Missing User Warnings

Medium
Confidence
84% confidence
Finding
The login and credential-pool commands explicitly save usernames, passwords, cookies, and quota data, but the documentation gives no warning that credentials will be stored locally. This creates a meaningful risk of accidental secret persistence, mishandling, or insecure local storage, especially in agent-driven environments where users may not realize credentials are being retained.

Missing User Warnings

Medium
Confidence
81% confidence
Finding
The `download` command performs filesystem writes and supports background execution, yet the documentation does not clearly warn that it will create files and continue unattended.
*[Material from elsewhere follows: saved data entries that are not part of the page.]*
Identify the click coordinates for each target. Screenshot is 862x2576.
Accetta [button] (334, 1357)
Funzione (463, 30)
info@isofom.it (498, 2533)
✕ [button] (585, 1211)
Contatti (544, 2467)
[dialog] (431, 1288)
In an agent setting, this increases the chance of unexpected disk usage, writing to sensitive locations, or long-running activity persisting after the initiating interaction ends.

Missing User Warnings

High
Confidence
97% confidence
Finding
The `callback` configuration is especially dangerous because the documentation presents it as an ordinary string setting without warning that it will execute a system command when a download completes. This can mislead users or upstream agents into treating it as harmless configuration, enabling accidental or attacker-influenced command execution.

VirusTotal

66/66 vendors flagged this skill as clean.